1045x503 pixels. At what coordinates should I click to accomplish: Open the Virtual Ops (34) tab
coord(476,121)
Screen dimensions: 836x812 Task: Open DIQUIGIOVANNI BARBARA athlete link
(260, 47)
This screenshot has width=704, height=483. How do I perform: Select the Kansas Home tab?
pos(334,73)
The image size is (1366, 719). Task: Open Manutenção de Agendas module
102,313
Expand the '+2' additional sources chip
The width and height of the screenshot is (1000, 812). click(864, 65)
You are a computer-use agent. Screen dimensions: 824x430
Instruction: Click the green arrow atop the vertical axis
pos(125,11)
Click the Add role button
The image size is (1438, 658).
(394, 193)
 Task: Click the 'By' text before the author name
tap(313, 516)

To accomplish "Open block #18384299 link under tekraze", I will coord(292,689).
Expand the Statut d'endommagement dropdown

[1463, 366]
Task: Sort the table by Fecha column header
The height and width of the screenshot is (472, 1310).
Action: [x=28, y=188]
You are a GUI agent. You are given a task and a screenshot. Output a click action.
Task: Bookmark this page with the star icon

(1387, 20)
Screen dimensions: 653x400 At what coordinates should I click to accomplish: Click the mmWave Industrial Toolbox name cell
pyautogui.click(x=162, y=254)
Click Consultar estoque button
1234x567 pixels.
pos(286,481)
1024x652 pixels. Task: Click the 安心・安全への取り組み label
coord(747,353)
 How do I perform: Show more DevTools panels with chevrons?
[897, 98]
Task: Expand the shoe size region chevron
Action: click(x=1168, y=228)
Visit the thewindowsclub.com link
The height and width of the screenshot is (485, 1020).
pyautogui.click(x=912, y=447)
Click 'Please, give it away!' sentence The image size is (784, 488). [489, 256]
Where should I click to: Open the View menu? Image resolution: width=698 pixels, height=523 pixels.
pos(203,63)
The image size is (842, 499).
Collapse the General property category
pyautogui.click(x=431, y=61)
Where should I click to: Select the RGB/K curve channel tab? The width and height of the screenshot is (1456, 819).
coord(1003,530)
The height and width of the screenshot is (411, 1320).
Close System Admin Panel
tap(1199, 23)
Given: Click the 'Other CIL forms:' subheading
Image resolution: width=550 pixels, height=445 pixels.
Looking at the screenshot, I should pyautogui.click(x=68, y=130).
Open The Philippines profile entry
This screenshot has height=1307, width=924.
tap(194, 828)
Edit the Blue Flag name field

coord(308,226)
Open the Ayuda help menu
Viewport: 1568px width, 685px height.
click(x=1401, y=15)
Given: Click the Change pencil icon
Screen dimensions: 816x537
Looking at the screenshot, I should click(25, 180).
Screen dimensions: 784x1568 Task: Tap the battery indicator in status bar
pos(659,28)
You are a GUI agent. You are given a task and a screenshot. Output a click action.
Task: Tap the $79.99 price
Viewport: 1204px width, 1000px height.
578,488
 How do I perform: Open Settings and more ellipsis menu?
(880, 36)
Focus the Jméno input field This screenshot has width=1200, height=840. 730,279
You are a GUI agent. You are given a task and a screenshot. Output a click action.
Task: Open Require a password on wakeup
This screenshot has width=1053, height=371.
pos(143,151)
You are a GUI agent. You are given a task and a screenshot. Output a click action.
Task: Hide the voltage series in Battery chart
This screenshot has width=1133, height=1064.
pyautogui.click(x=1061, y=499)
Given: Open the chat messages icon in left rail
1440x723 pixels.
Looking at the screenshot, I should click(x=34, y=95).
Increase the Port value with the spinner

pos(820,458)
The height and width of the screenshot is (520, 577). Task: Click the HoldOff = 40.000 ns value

### Directions for this task
Each line of the data has to be written out exactly as it appears.

### Task result
1045x503 pixels. At what coordinates should I click to accomplish: Open the Virtual Ops (34) tab
coord(476,121)
Screen dimensions: 836x812 Task: Open DIQUIGIOVANNI BARBARA athlete link
(260, 47)
This screenshot has width=704, height=483. How do I perform: Select the Kansas Home tab?
pos(334,73)
The image size is (1366, 719). Task: Open Manutenção de Agendas module
102,313
Expand the '+2' additional sources chip
The width and height of the screenshot is (1000, 812). click(864, 65)
You are a computer-use agent. Screen dimensions: 824x430
Instruction: Click the green arrow atop the vertical axis
pos(125,11)
Click the Add role button
The image size is (1438, 658).
(394, 193)
 Task: Click the 'By' text before the author name
tap(313, 516)

To accomplish "Open block #18384299 link under tekraze", I will coord(292,689).
Expand the Statut d'endommagement dropdown

[1463, 366]
Task: Sort the table by Fecha column header
The height and width of the screenshot is (472, 1310).
Action: [x=28, y=188]
You are a GUI agent. You are given a task and a screenshot. Output a click action.
Task: Bookmark this page with the star icon

(1387, 20)
Screen dimensions: 653x400 At what coordinates should I click to accomplish: Click the mmWave Industrial Toolbox name cell
pyautogui.click(x=162, y=254)
Click Consultar estoque button
1234x567 pixels.
pos(286,481)
1024x652 pixels. Task: Click the 安心・安全への取り組み label
coord(747,353)
 How do I perform: Show more DevTools panels with chevrons?
[897, 98]
Task: Expand the shoe size region chevron
Action: click(x=1168, y=228)
Visit the thewindowsclub.com link
The height and width of the screenshot is (485, 1020).
pyautogui.click(x=912, y=447)
Click 'Please, give it away!' sentence The image size is (784, 488). [489, 256]
Where should I click to: Open the View menu? Image resolution: width=698 pixels, height=523 pixels.
pos(203,63)
The image size is (842, 499).
Collapse the General property category
pyautogui.click(x=431, y=61)
Where should I click to: Select the RGB/K curve channel tab? The width and height of the screenshot is (1456, 819).
coord(1003,530)
The height and width of the screenshot is (411, 1320).
Close System Admin Panel
tap(1199, 23)
Given: Click the 'Other CIL forms:' subheading
Image resolution: width=550 pixels, height=445 pixels.
Looking at the screenshot, I should pyautogui.click(x=68, y=130).
Open The Philippines profile entry
This screenshot has height=1307, width=924.
tap(194, 828)
Edit the Blue Flag name field

coord(308,226)
Open the Ayuda help menu
Viewport: 1568px width, 685px height.
click(x=1401, y=15)
Given: Click the Change pencil icon
Screen dimensions: 816x537
Looking at the screenshot, I should click(25, 180).
Screen dimensions: 784x1568 Task: Tap the battery indicator in status bar
pos(659,28)
You are a GUI agent. You are given a task and a screenshot. Output a click action.
Task: Tap the $79.99 price
Viewport: 1204px width, 1000px height.
578,488
 How do I perform: Open Settings and more ellipsis menu?
(880, 36)
Focus the Jméno input field This screenshot has width=1200, height=840. 730,279
You are a GUI agent. You are given a task and a screenshot. Output a click action.
Task: Open Require a password on wakeup
This screenshot has width=1053, height=371.
pos(143,151)
You are a GUI agent. You are given a task and a screenshot. Output a click action.
Task: Hide the voltage series in Battery chart
This screenshot has width=1133, height=1064.
pyautogui.click(x=1061, y=499)
Given: Open the chat messages icon in left rail
1440x723 pixels.
Looking at the screenshot, I should click(x=34, y=95).
Increase the Port value with the spinner

pos(820,458)
The height and width of the screenshot is (520, 577). Task: Click the HoldOff = 40.000 ns value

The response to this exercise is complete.